## PROMPT
Could you copy exactly the lines below from the one with "You are a computer-use" to the one with "The height and", inclusive, leaving out any pictures?

++++++++++++++++++++

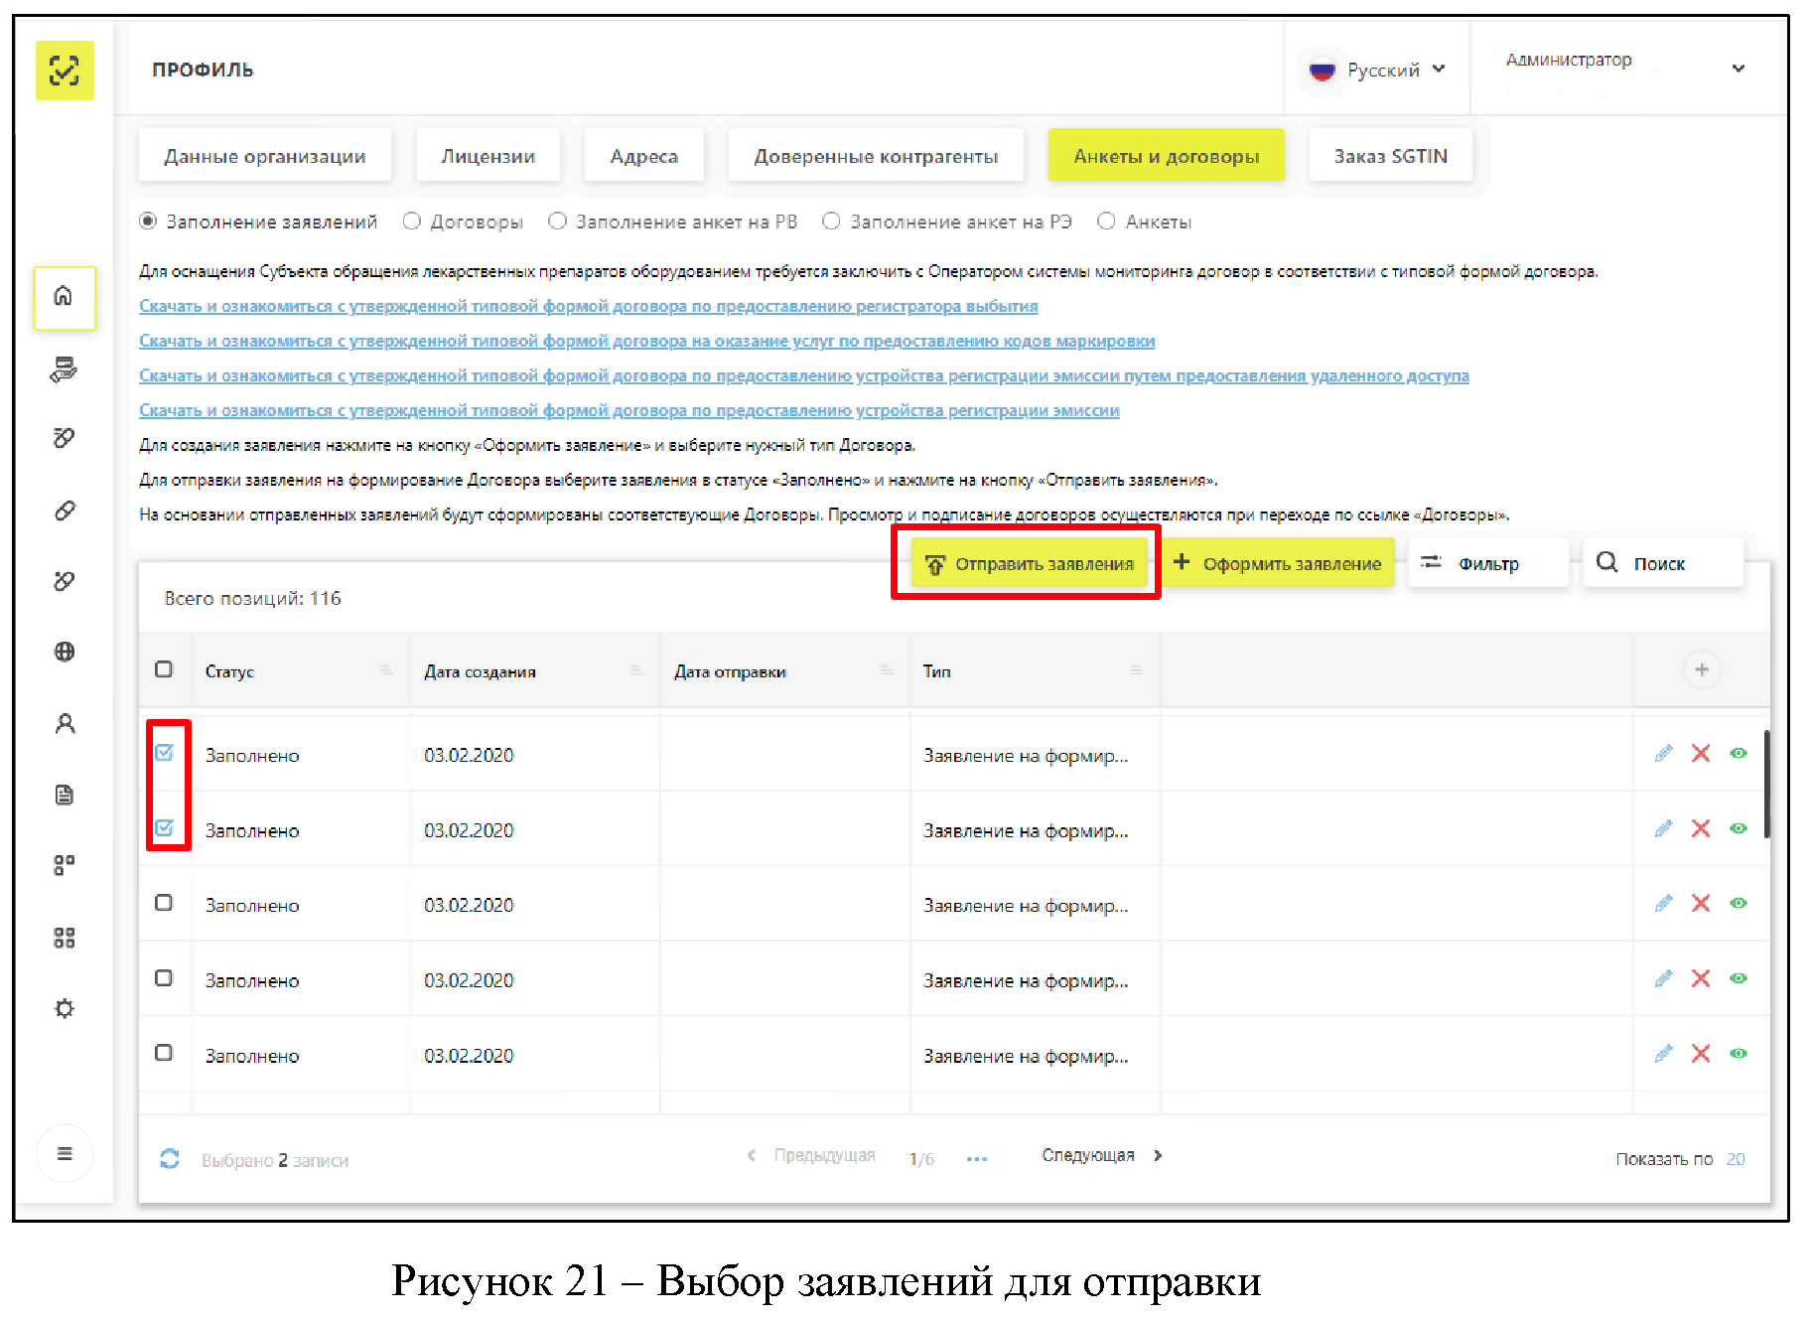Expand the hamburger menu at sidebar bottom
Viewport: 1812px width, 1322px height.
[x=65, y=1153]
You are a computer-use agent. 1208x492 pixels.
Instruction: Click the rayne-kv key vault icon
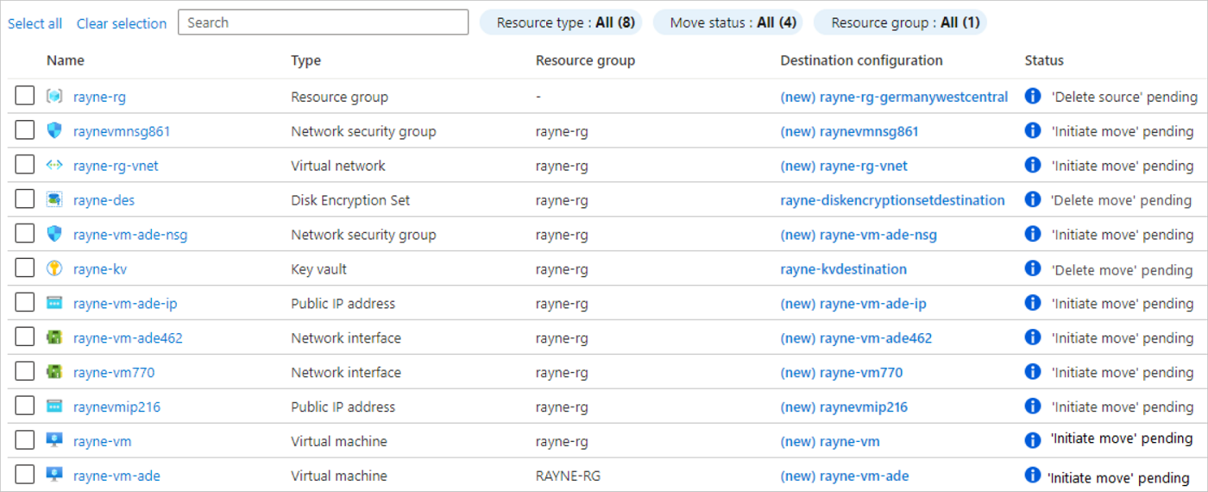54,269
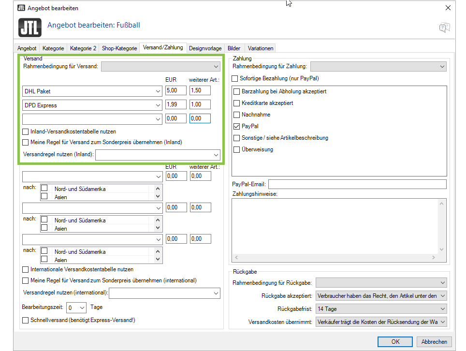
Task: Enable Barzahlung bei Abholung akzeptiert checkbox
Action: (236, 91)
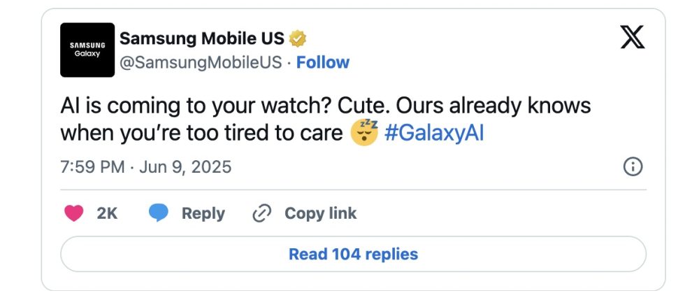The image size is (699, 300).
Task: Open Read 104 replies
Action: (x=353, y=254)
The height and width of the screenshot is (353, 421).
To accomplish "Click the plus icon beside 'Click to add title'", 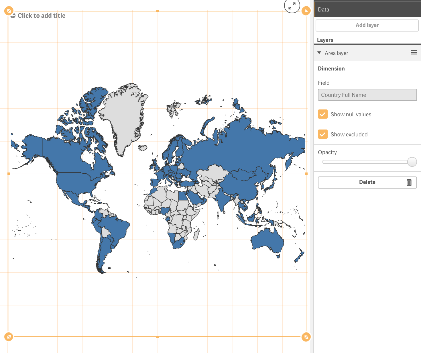I will pyautogui.click(x=13, y=16).
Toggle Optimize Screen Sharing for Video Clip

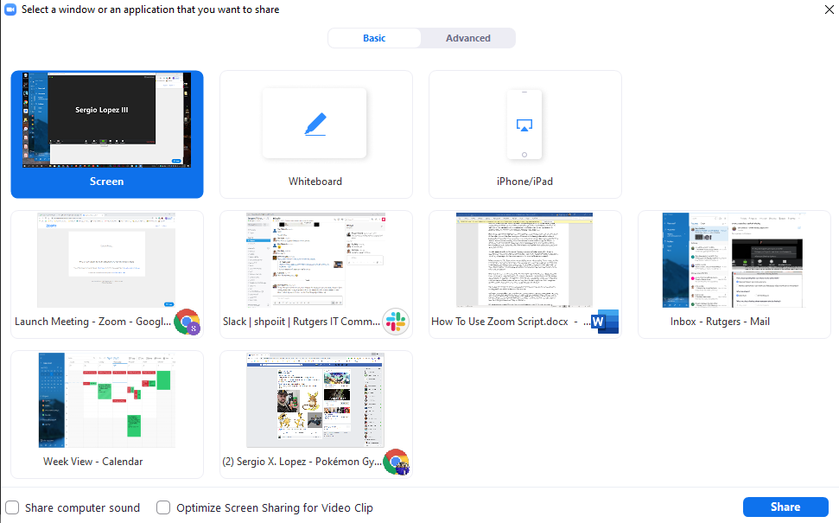coord(163,507)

++++++++++++++++++++

## RESULT FOR THIS TASK
You are a computer-use agent. 1208x492 pixels.
Instruction: Click the rayne-kv key vault icon
54,269
Task: Enable Barzahlung bei Abholung akzeptiert checkbox
Action: (236, 91)
The image size is (699, 300).
Task: Open Read 104 replies
Action: (x=353, y=254)
The height and width of the screenshot is (353, 421).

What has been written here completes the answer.